In 1567, Pietro Loredan (1481/82–1570), a member of the House of Loredan, of one of Venice's most prominent and ancient families, was elected Doge, the highest office of the Republic of Venice. Tradition dictated that a newly elected Doge's official portrait be created by the leading artist of the time. On this occasion, the task was entrusted to Tintoretto, who produced the painting seen here.

Loredan is depicted wearing the ceremonial robes of his position, complete with the distinctive buttons on his cloak and the unique corno ducale—a crown reserved exclusively for the Doge, inspired by the Phrygian cap. The portrait is slightly more than a half-length depiction, with Loredan standing, lending a dynamic quality to the composition.

A masterful portraitist, Tintoretto excelled at capturing the essence of his subjects. This piece, painted with a delicate touch, is particularly notable for its expressive portrayal of the Doge's face. The elderly Loredan's kind eyes and weary expression convey wisdom, experience, and benevolence—qualities for which he was well-regarded in his time. Tintoretto’s energetic style is evident in the rapid, assured brushstrokes used to depict the ermine cape, adding vitality to the painting.

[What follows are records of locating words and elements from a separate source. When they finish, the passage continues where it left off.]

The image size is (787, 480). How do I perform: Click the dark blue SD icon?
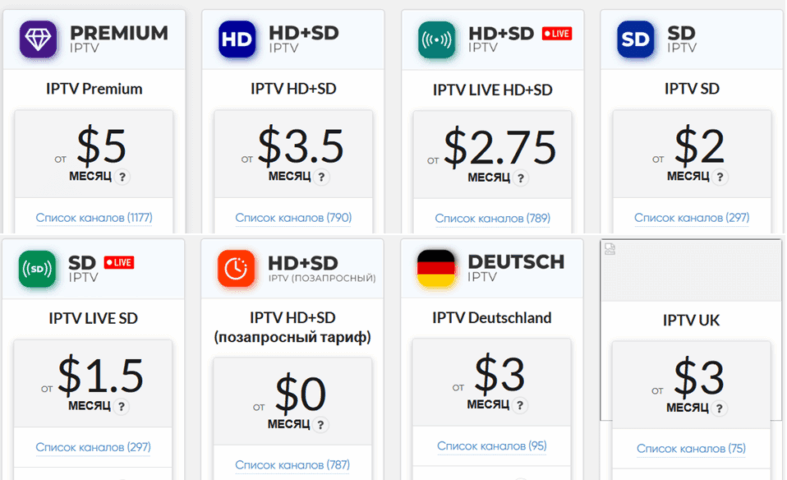click(x=635, y=39)
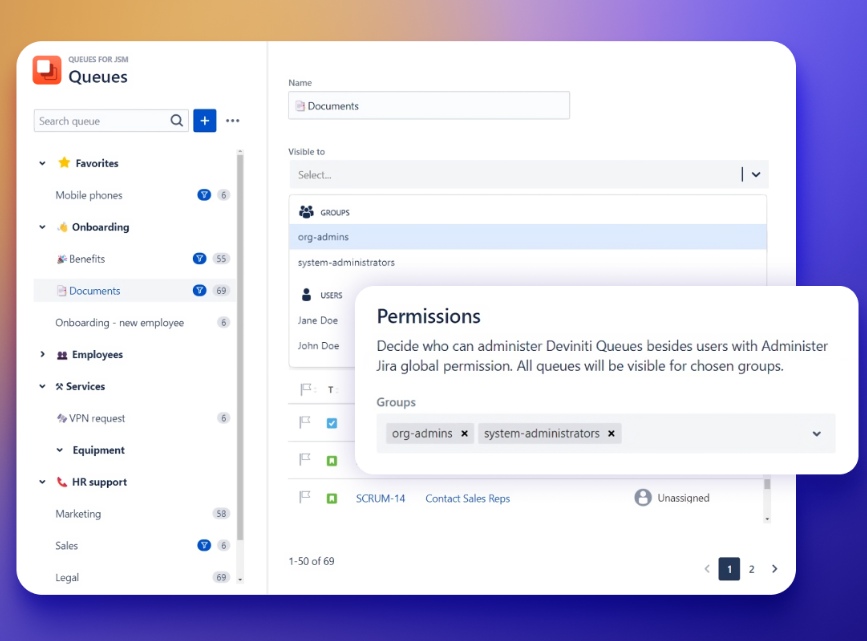
Task: Select Marketing under HR support
Action: 79,513
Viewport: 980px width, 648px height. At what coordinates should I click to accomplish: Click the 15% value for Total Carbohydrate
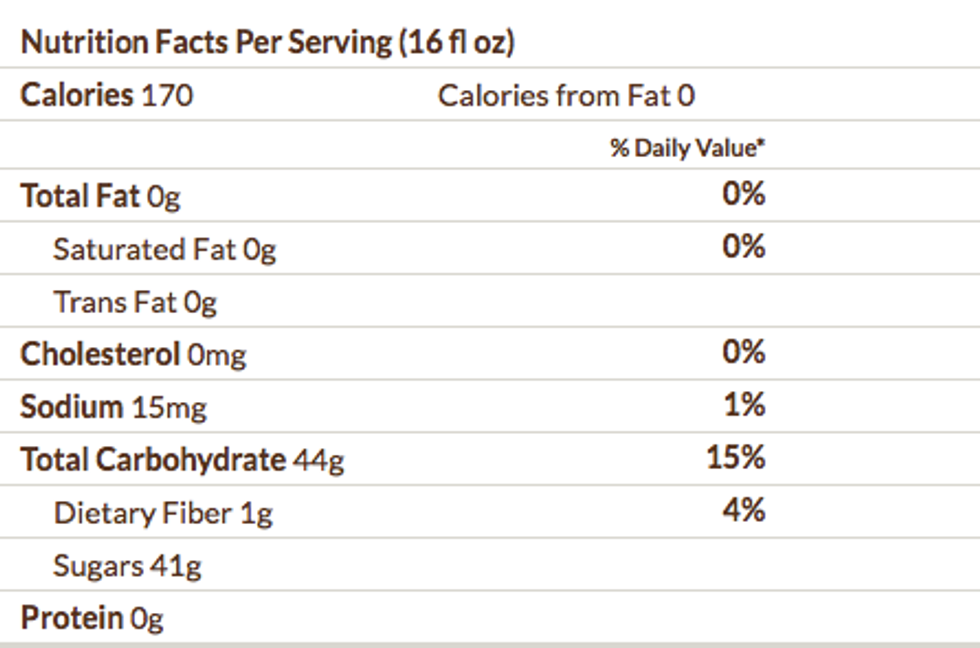pos(736,458)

Tintoretto created numerous portraits of Loredan, incorporating his likeness into various large-scale works, including ceremonial scenes in the Doge's Palace. Given the demands of office, the Doge likely sat for a single portrait session, which Tintoretto used as the basis for subsequent depictions. The NGV painting, filled with personality and sensitivity, was likely painted from life and served as the studio modello—a primary version kept for reference in creating additional works.

X-radiographs of the painting reveal subtle but significant alterations to Loredan’s posture and clothing. Adjustments include repositioning the buttons, altering the coat’s line, raising the belt, and softening the alignment of his shoulders and neck. Initially, the Doge’s stance was more formal and upright, but these changes give him a more relaxed and natural appearance. Whether these modifications were made at the artist's discretion or at Loredan’s request remains uncertain. However, their presence underscores the painting's importance as the studio modello.

This is particularly fortunate since the official portrait of Loredan that once hung in the Doge's Palace, modeled on this work, was tragically destroyed in the 1577 fire.